How Indexes on database works!

When it comes to performance of an application, databases are highly important and effective. And one of the key factor in database optimisation is index. It helps in getting results faster for select and where queries.

What is Index ?

Index is simply a data-structure that holds pointer to rows that has value for a column. It narrows down the number of rows to look out for. Indexes can be created using one of the B-tree, Hash, GiST, GIN.

Comparison of B-tree/Hash/Gist (Generalised Search Tree) /GIN (Generalised Inverted Index)

Skip this if you know B-tree and Hash comparison. Most commonly index are created using B-tree, because they are very efficient in time complexity. As well B-tree can handle equality and range queries i.e.<, ≤, >, ≥ operations. B-tree can also sort data in it. Hash indexes can only handle equality(=) operations. Use of Hash index is discouraged by postgresql due to some issues.

Hash index operations are not presently WAL-logged, so hash indexes might need to be rebuilt with REINDEX after a database crash if there were unwritten changes. Also, changes to hash indexes are not replicated over streaming or file-based replication after the initial base backup, so they give wrong answers to queries that subsequently use them. For these reasons, hash index use is presently discouraged.

Syntax for Creating index

    CREATE INDEX index_name ON table_name (column1, column2, ..);

How Index works ?

Suppose we have a users table(id, name) indexed on name. When a record is inserted in users table, respective entry in B-tree would be made. At the moment users table have entries (1, ‘Deepak’), (2, ‘Rohit’), (3, ‘MSD’), (4, ‘Aaradhya’). The indexed B-tree would look like [Aaradhya, Deepak, MSD, Rohit].

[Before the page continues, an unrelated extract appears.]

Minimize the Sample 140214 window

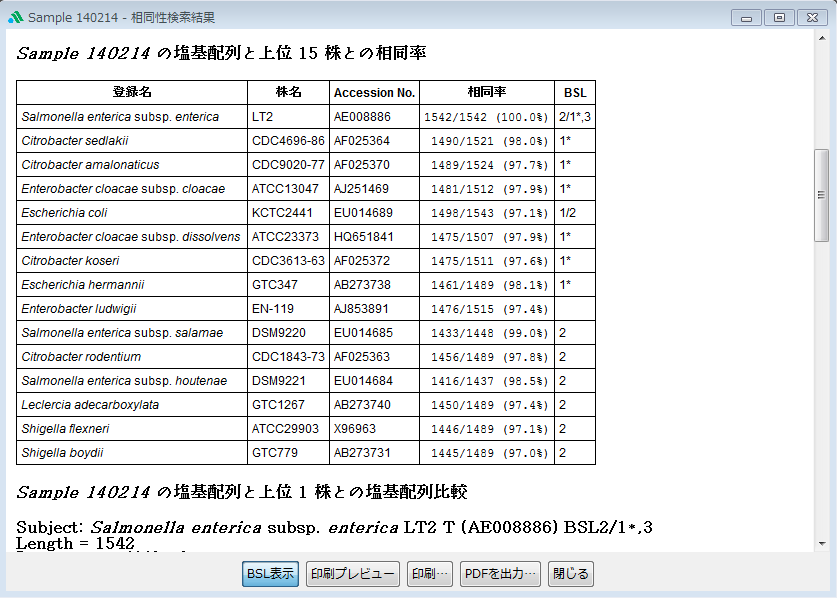[x=746, y=17]
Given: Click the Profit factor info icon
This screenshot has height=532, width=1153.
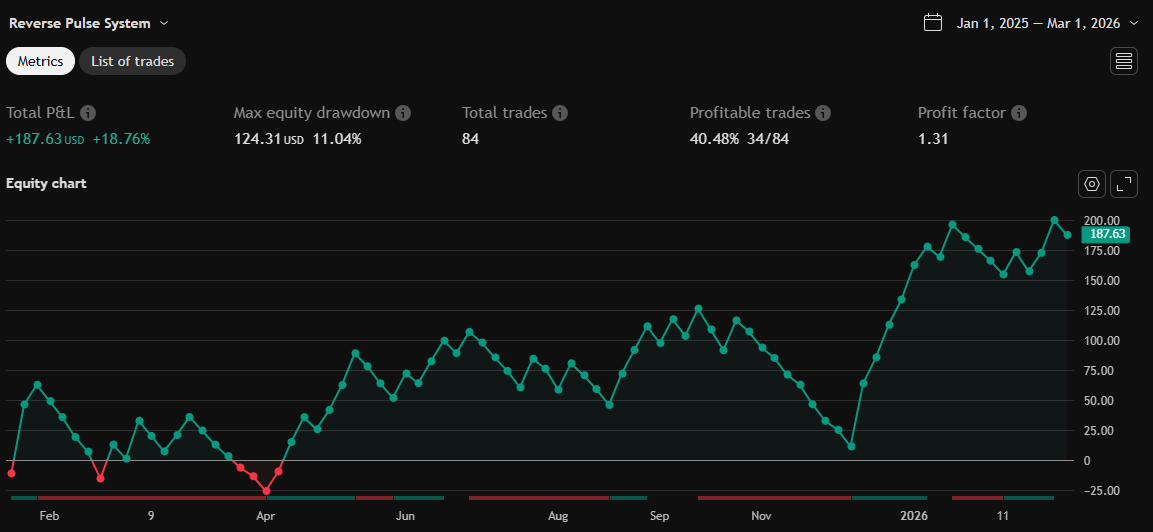Looking at the screenshot, I should (1020, 113).
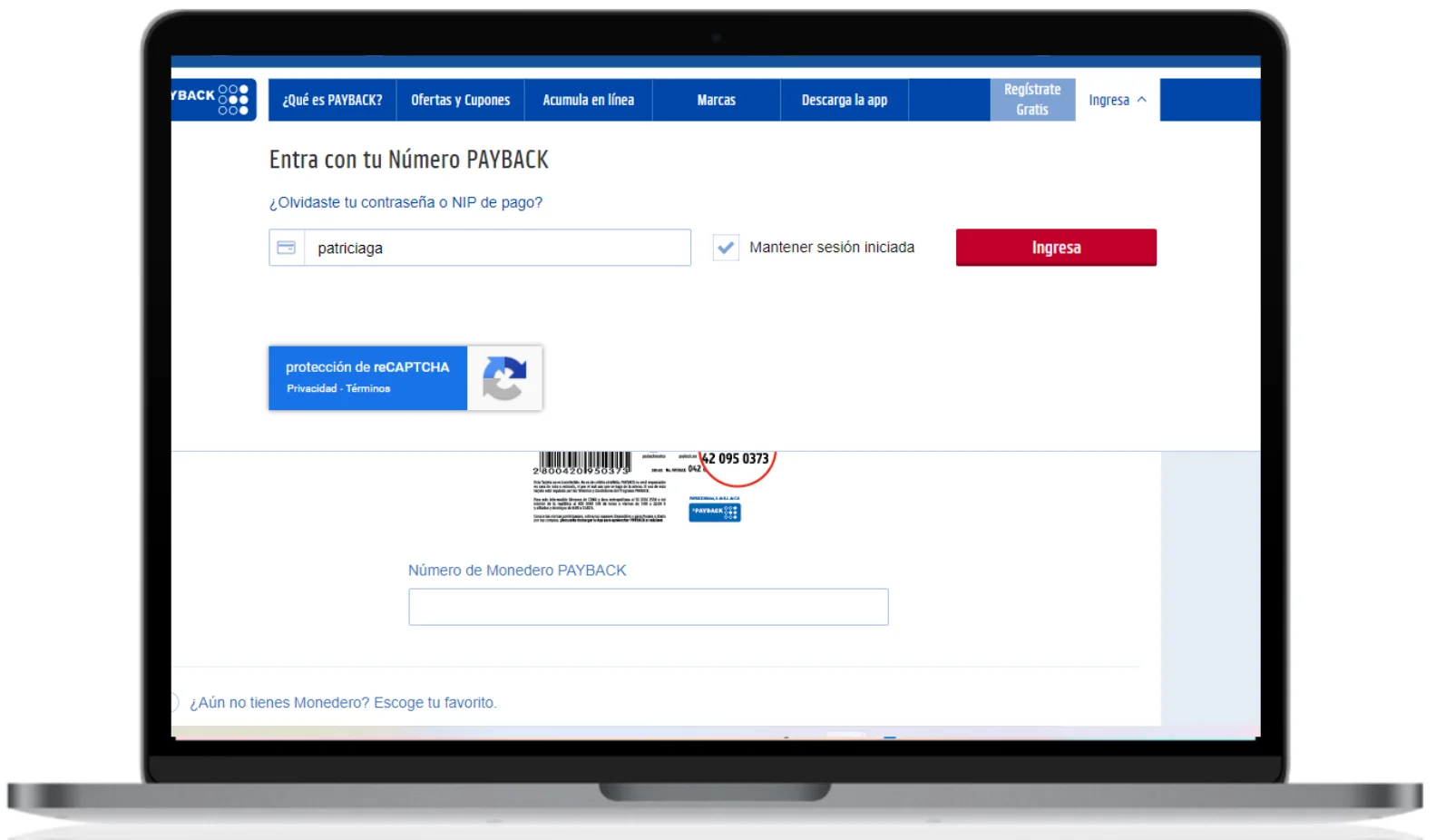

For instance, I insert a record (5, ‘Swapnil’), B-tree would be updated to [Aaradhya, Deepak, MSD, Rohit] and node Rohit will point to [Rohit, Swapnil]. The searching operation are made easy because the data is sorted. If you are interested in postgresql code, take a look here on how postgresql works. When search query for name Swapnil is fired, unlike sequentially traversing users table as in without indexing, B-tree will efficiently find it is in node Rohit. Note that after locating node, it switches to binary search to reach Swapnil. Here is the source code to search value in single B-tree in postgresql.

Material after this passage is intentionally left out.